[Collected data entries]
****************
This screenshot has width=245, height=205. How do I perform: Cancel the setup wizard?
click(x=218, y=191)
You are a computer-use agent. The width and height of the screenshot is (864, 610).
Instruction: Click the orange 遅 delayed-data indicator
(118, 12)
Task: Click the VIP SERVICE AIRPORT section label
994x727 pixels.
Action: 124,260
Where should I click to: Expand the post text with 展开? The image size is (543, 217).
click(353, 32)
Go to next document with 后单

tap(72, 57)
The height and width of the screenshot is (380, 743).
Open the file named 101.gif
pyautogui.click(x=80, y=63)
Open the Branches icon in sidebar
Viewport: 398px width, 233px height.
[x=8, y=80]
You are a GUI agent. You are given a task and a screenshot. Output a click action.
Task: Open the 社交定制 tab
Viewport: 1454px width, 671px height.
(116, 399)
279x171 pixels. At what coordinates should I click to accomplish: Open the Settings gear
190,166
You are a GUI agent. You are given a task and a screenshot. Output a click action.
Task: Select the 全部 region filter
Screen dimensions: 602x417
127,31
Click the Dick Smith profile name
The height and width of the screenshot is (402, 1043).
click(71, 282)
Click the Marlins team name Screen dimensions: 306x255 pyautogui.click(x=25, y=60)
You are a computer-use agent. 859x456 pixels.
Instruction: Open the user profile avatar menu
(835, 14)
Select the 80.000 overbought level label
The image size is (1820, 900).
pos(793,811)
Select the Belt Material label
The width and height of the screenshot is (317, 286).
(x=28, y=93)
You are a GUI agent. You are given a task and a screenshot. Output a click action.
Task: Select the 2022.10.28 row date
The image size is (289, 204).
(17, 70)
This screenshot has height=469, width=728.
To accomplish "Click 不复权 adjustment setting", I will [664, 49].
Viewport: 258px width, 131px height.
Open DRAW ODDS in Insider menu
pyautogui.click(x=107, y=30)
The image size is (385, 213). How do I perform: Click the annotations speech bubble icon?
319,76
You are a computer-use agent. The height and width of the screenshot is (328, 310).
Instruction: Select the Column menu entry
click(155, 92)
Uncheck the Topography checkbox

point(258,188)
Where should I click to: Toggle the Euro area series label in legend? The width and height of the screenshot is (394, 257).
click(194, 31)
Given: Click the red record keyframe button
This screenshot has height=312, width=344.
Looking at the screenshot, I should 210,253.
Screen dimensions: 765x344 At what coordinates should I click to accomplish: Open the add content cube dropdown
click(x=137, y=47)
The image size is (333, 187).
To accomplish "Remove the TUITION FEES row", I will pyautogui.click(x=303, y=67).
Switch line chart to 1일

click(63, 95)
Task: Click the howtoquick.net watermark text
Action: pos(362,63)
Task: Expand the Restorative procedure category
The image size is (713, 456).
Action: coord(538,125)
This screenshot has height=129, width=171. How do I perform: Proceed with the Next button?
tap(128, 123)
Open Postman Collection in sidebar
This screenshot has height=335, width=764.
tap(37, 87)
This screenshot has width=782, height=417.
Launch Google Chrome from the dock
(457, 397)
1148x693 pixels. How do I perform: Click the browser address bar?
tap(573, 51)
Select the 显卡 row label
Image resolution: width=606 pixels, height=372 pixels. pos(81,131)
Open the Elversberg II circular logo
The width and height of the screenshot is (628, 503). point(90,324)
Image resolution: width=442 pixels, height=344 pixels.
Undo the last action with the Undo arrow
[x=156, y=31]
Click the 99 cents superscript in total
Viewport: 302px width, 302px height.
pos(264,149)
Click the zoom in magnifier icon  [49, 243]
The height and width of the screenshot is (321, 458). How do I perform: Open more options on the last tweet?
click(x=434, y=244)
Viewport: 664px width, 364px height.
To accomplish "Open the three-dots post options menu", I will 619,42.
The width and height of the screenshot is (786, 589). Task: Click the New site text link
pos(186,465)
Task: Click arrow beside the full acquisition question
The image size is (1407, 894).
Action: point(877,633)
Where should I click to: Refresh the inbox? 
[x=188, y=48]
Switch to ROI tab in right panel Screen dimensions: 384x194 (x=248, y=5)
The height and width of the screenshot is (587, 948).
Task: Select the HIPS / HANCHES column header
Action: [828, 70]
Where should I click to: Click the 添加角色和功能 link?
****************
#### [Task]
All lines from the one containing "Image resolution: width=442" through the last line of the data must be set down exactly. No other lines belong in the answer.

#### [The completed task]
Image resolution: width=442 pixels, height=344 pixels.
Undo the last action with the Undo arrow
[x=156, y=31]
Click the 99 cents superscript in total
Viewport: 302px width, 302px height.
pos(264,149)
Click the zoom in magnifier icon  [49, 243]
The height and width of the screenshot is (321, 458). How do I perform: Open more options on the last tweet?
click(x=434, y=244)
Viewport: 664px width, 364px height.
To accomplish "Open the three-dots post options menu", I will 619,42.
The width and height of the screenshot is (786, 589). Task: Click the New site text link
pos(186,465)
Task: Click arrow beside the full acquisition question
The image size is (1407, 894).
Action: point(877,633)
Where should I click to: Refresh the inbox? 
[x=188, y=48]
Switch to ROI tab in right panel Screen dimensions: 384x194 (x=248, y=5)
The height and width of the screenshot is (587, 948).
Task: Select the HIPS / HANCHES column header
Action: [828, 70]
Where should I click to: Click the 添加角色和功能 link?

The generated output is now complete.